Ma col tempo ci si abitua a tutto, sia alla strada che ai dormitori provvisori e spesso si innesca quello che viene definito “adattamento per rinuncia” (Guidicini, Pieretti, 1988) e più è il tempo trascorso in una situazione di marginalità estrema e più elevate sono le probabilità che venga superata la cosiddetta soglia di “non-ritorno” nel processo di deriva sociale (Lavanco et al., 2007). Talora si crea dipendenza con le strutture che forniscono aiuto materiale, e così si cronicizza la loro inattività e si determina solo la scomparsa delle residue motivazioni al lavoro e della volontà di autonomizzazione (Bergamaschi, 1995).
Da povertà quindi si aggiunge povertà: si crea un circolo vizioso che diminuisce progressivamente la capacità dei senza dimora di muoversi come cittadini (Zajczyk, 1991) e di mantenere una condizione di empowerment (potere di partecipare attivamente alla vita della comunità, in qualità di cittadino portatore di diritti inalienabili) (Amerio, Piccardo, 2000).

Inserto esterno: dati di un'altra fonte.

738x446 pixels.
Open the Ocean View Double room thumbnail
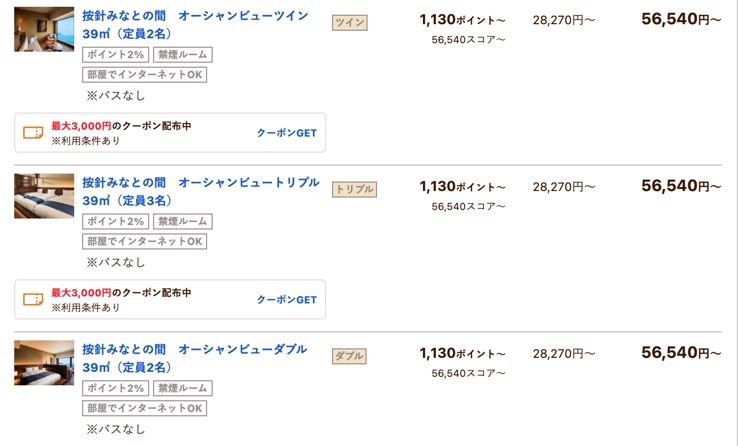44,363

Come aiutare allora un senza fissa dimora? Non basta aiutarlo a soddisfare i propri bisogni primari, offrendo un letto e un pasto caldo, ma è necessario riattivare in lui un processo di empowerment, cioè fare in modo che egli riprenda in mano la propria vita e torni a prendere decisioni per sé e per il proprio futuro.
In termini psicologici, questo è possibile se viene favorito un locus of control interno (Rotter, 1966), un aumento dell’autostima, della self-efficacy (Bandura, 1986) e una prefigurazione positiva del futuro (Garfield, 1984). D’altra parte la società, piuttosto che escludere, dovrebbe creare contesti in cui soggetti, isolati e senza voce, riescano ad ottenere riconoscimento e possibilità di influenza sulle decisioni che riguardano la propria vita (Rappaport, 1990), accrescendo così quello che viene definito empowerment sociale. Questo significa rafforzare le reti sociali della persona in condizione di disagio (Granovetter, 1973), aumentare quindi il supporto sociale (House, 1981), costruire una comunità competente che offra risorse ed opportunità ad ogni suo cittadino (Iscoe, 1974) e promuovere una cultura dell’accoglienza (Amerio, 2000).
Sarà difficile realizzare tutto questo, ma, considerando il numero crescente di senza fissa dimora nel nostro Paese, non possiamo più chiudere gli occhi.